5.1 However, the Ld. CIT(A) has adjudicated the issue in dispute vide par ano. 2.2 at page no. 2 to 3 of the impugned order which read as under:-
“2.2. Findings:-
A perusal of the facts of the case the submission of the assessee and the material on record have been considered. The assessment order clearly indicates that the assessee filed his return of income pursuant to the receipt of notice issued u/s. 148 of the I.T. Act, 1961. The AR of the assessee attended the assessment proceedings in response to notice issued u/s. 143(3) of the I.T. Act, 1961. No objections to the fact mentioned by the assessee that the notices were not received were made at the time of assessment proceedings. Therefore, the issue of non-receipt of notices in clearly an afterthought. Moreover, the AO clearly mentions the reasons for making the said addition as no documentary evidence was submitted by the assessee in support of expenses incurred in arriving at the figure shown as agricultural income in his in his ITR.
In my opinion, the disallowance is justified and I confirm the same.”
5.2 After perusing the aforesaid finding of the Ld.

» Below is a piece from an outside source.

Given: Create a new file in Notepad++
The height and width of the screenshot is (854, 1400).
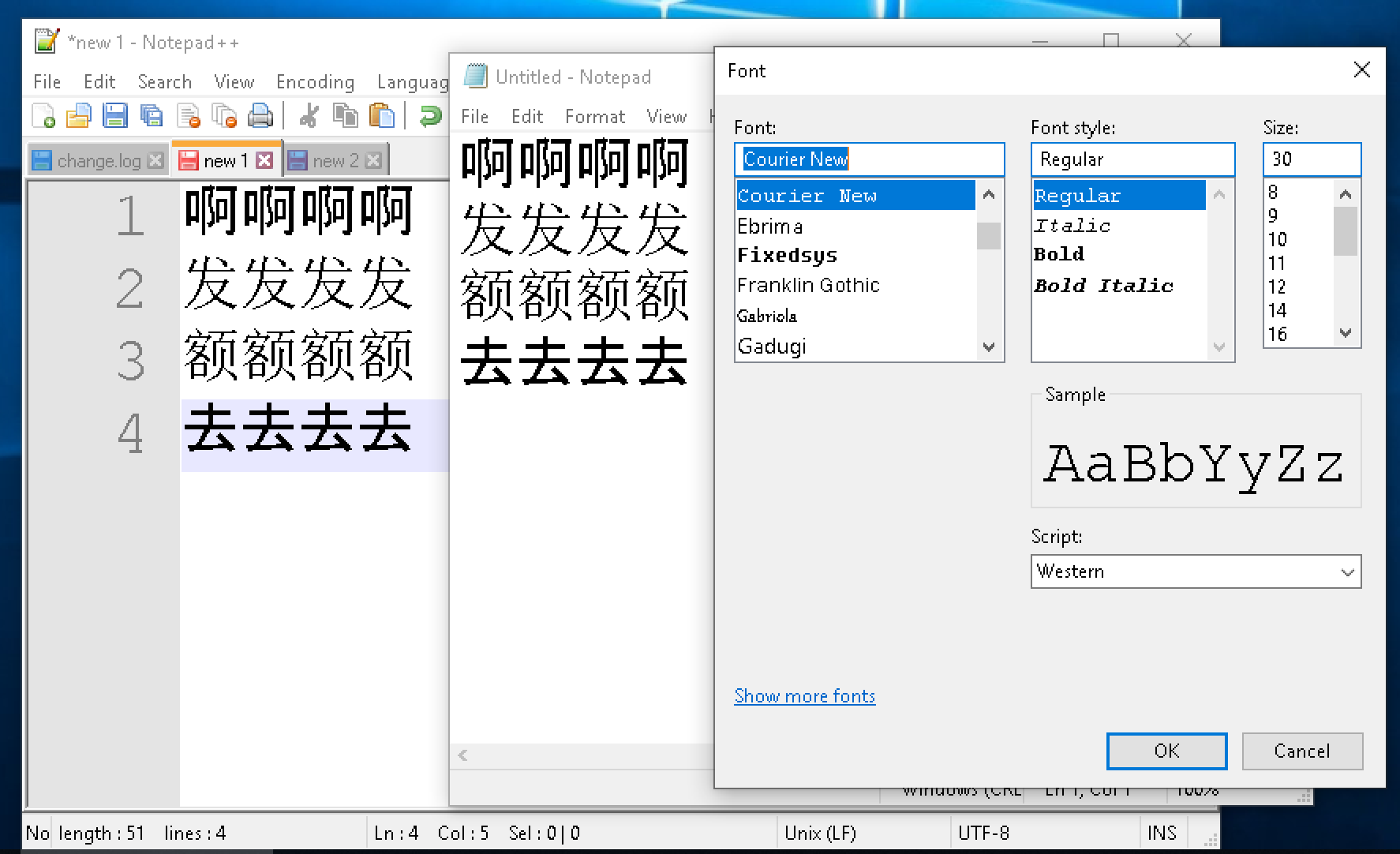Looking at the screenshot, I should click(43, 115).
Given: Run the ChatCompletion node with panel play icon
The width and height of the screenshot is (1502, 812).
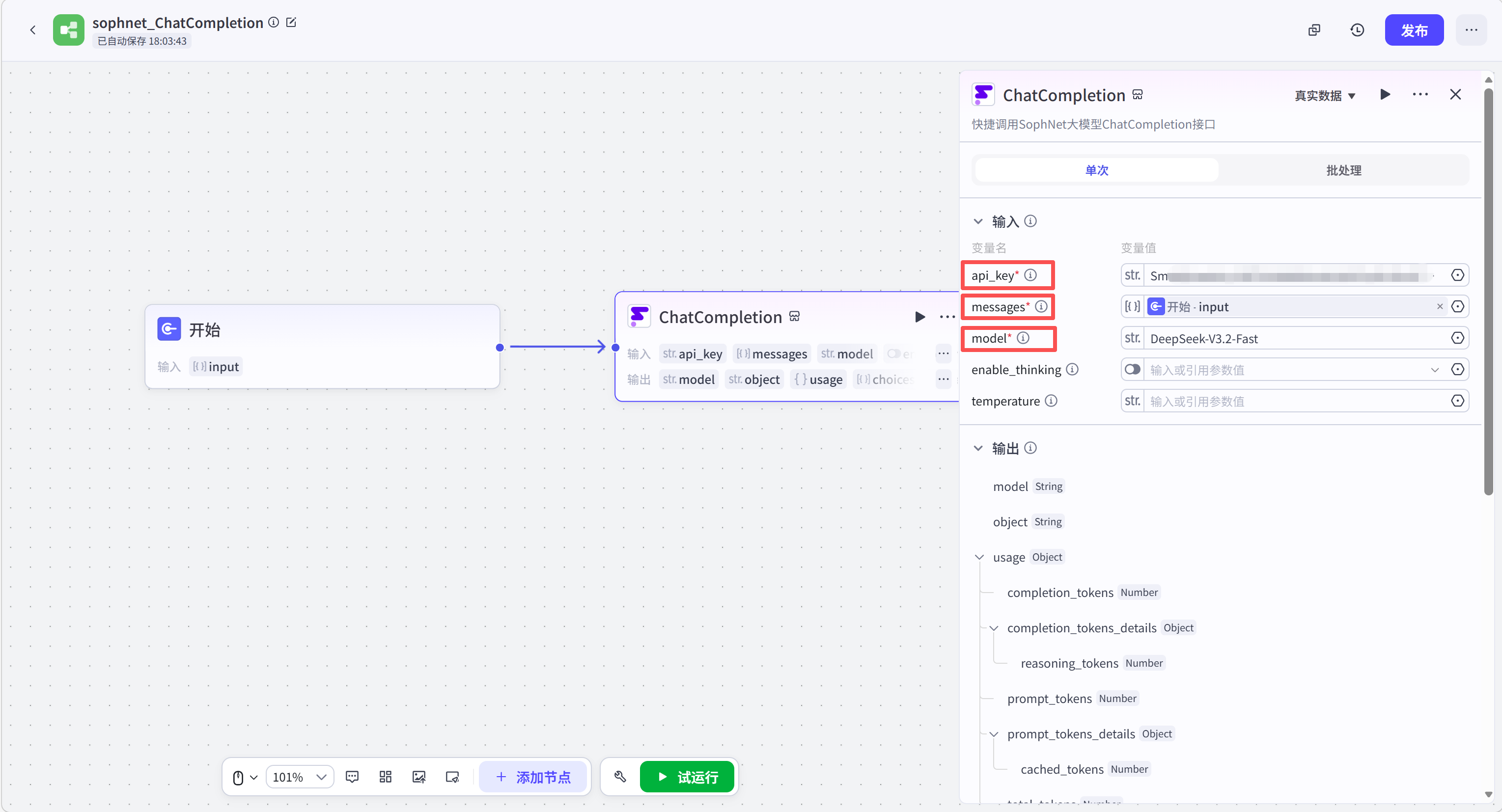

CIT(A), I find that Ld. CIT(A) has not adjudicated the ground no. 1 & 2 raised before him, which are also reproduced as aforesaid under para 5 of this order, which is not sustainable in the eyes of law and against the principle of natural justice. However, it is a settled law that even an administrative order has to be speaking one.
5.3 In this regard, I draw support from Hon’ble Apex Court in the case M/s Sahara India (Farms) Vs. CIT & Anr. in [2008] 300 ITR 403 wherein it has held that even “an administrative order has to be consistent with the rules of natural justice”.
In the background of the aforesaid discussions and respectfully following the precedent, as aforesaid, I set aside the order of the Ld. CIT(A) and directed him to first decide the ground no. 1 & 2 raised before him by the assessee which are legal in nature and then decide the issues involved in the present appeal, afresh, after giving adequate opportunity of being heard to the assessee. However, the Assessee is directed to file all the evidences/documents etc. before the Ld. CIT(A) to substantiate his case. Assessee is also directed not to take any unnecessary adjournment in the proceedings.
In the result, the Appeal filed by the Assessee stands allowed for statistical purpose.